- **Фрагмент**:
# # # # # # #
Выставка, открывшаяся в галерее «Частная коллекция», небольшая, но при желании ее можно рассматривать как своего рода альтернативу очень большому собранию современного искусства, представленного в залах ЦК19 (бывший ГЦИИ).
Кемеровский живописец, график и монументалист Евгений Тищенко — один из немногих сибирских и российских представителей монументального искусства, чей опыт, знания и умение оказались во многом реализованными: он автор почти трех десятков монументальных объектов, созданных в Сибирском регионе, и более чем двух сотен живописных и графических произведений, находящихся в музеях России и Европы. Его работы не подразумевают поверхностного рассмотрения, поскольку не только имеют сложное композиционное построение, но и выполнены в очень непростых техниках.
— Евгений, в нашем городе с вами уже довольно хорошо знакомы — в прошлом году проходила ваша персональная выставка в архитектурной академии.
# # # # # # #
- **Описание задания**:
Выведите полностью фрагмент о художнике Евгении Тищенко, ничего в нем не меняя.

- **Записи поиска слов и элементов**:
# # # # # # #
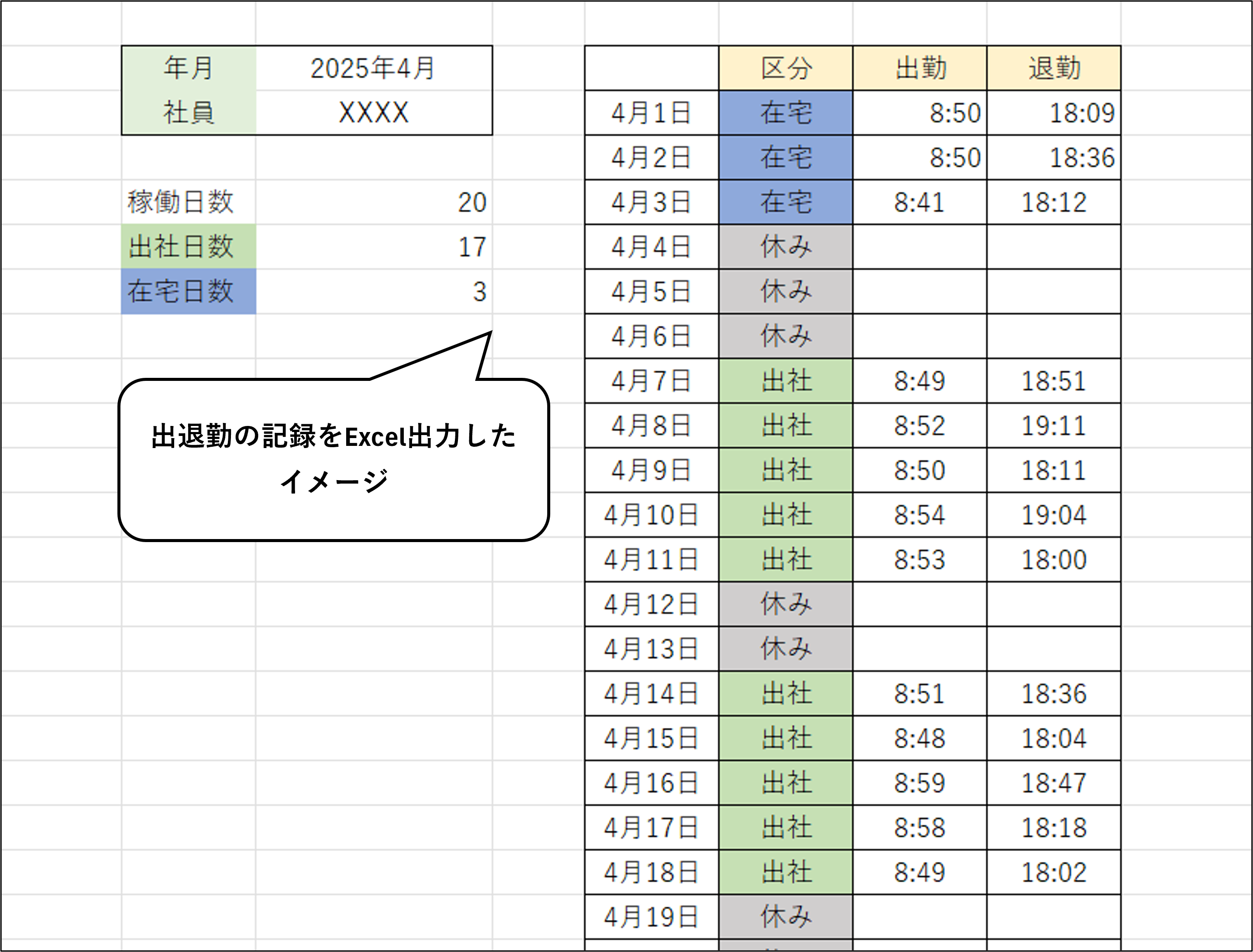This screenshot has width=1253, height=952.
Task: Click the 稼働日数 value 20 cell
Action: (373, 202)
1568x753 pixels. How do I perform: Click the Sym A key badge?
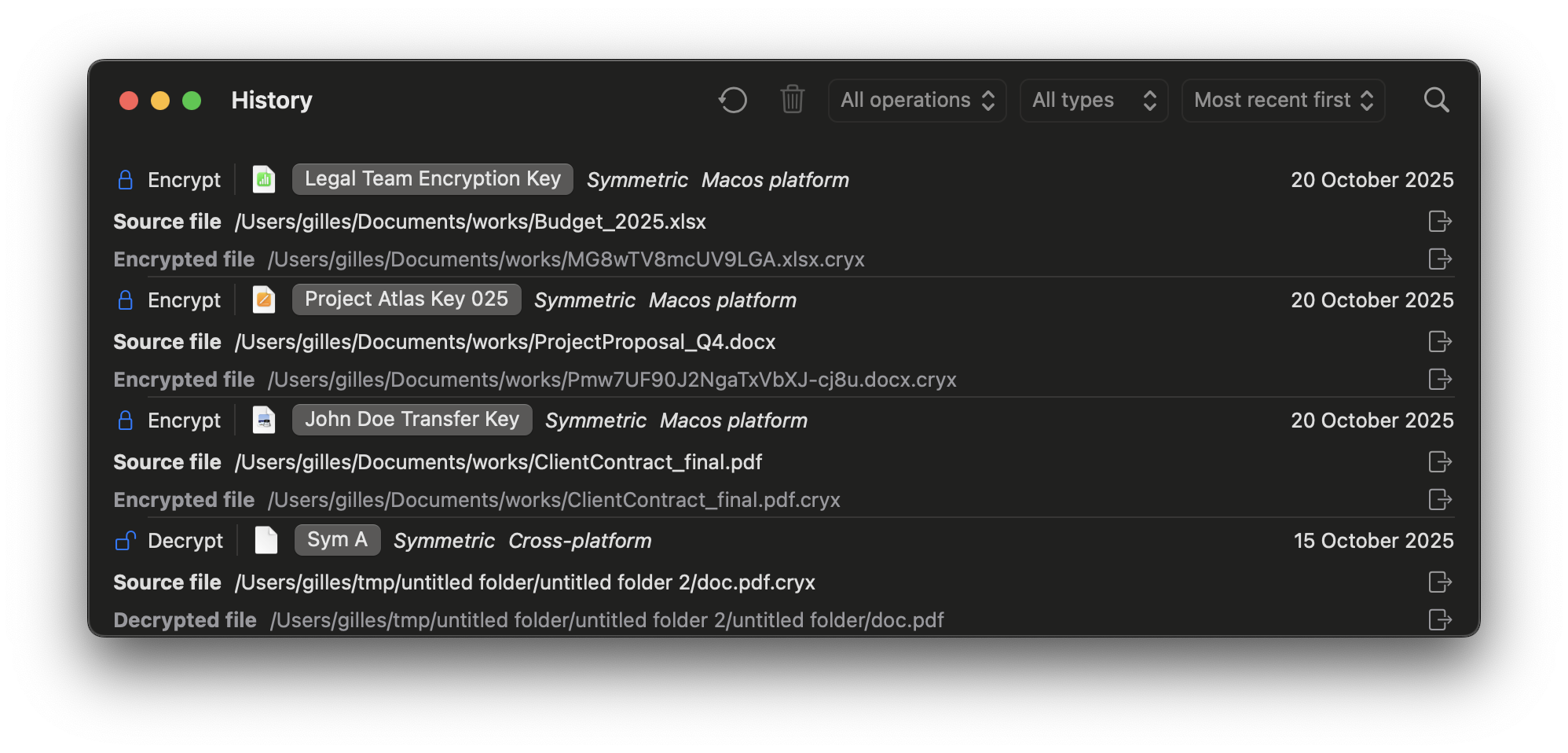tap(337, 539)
# # # # # # #
- **Результат задания**:
Выставка, открывшаяся в галерее «Частная коллекция», небольшая, но при желании ее можно рассматривать как своего рода альтернативу очень большому собранию современного искусства, представленного в залах ЦК19 (бывший ГЦИИ).
Кемеровский живописец, график и монументалист Евгений Тищенко — один из немногих сибирских и российских представителей монументального искусства, чей опыт, знания и умение оказались во многом реализованными: он автор почти трех десятков монументальных объектов, созданных в Сибирском регионе, и более чем двух сотен живописных и графических произведений, находящихся в музеях России и Европы. Его работы не подразумевают поверхностного рассмотрения, поскольку не только имеют сложное композиционное построение, но и выполнены в очень непростых техниках.
— Евгений, в нашем городе с вами уже довольно хорошо знакомы — в прошлом году проходила ваша персональная выставка в архитектурной академии.